The truth is that Feds have been used as political pawns during many times throughout history — this is nothing new. Yet the overwhelming majority of Feds continue to perform their jobs effectively, admirably, and to the best of their ability despite public opinion, not because of it. Like the cycles of the moon, public perceptions of Government wax and wane. Public opinion of Feds is based upon a number of factors, some of which we have no control over.
Why public opinion of Feds is fractious
Some of the current factors causing negative attitudes toward Feds are based on the collective mood of the country. Today’s public opinion of Feds, may be related, but not limited, to factors such as: a lingering lackluster economy and struggling housing market, high unemployment, stock market jitters, and Federal benefit reductions, to name a few. This is all buttressed by one Party’s insidious election-year political rhetoric demonizing Government in general and Feds in particular. The widely reported scandals and malfeasance at GSA, TSA, and the Secret Service, for starters, only add fuel to the fire. Let’s also not forget about the continuing political gridlock on Capitol Hill and how that affects the public mood. President Truman’s admonition of a “Do-Nothing Congress” is just as applicable today as it was back then. But some politicians would rather point the finger at Feds than be held accountable for their own legislative failings and partisan inaction.

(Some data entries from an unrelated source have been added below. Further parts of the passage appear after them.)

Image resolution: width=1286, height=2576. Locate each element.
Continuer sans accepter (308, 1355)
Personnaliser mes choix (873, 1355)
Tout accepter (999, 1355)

Thus, it’s no big surprise that this confluence of negative realities has led the public to think more poorly of Government overall — whether Federal, State or Local. During so-called bad times, the Government as a whole, rightly or wrongly, takes the brunt of public blame for the nation’s collective ills and/or misfortunes (ie. “Kick the Dog” syndrome). Feds are sometimes an easy target, albeit unfairly. However, public opinion and polling results merely represent a snapshot in time that change with the times.
*** Note: the views and opinions expressed herein are those of the author only.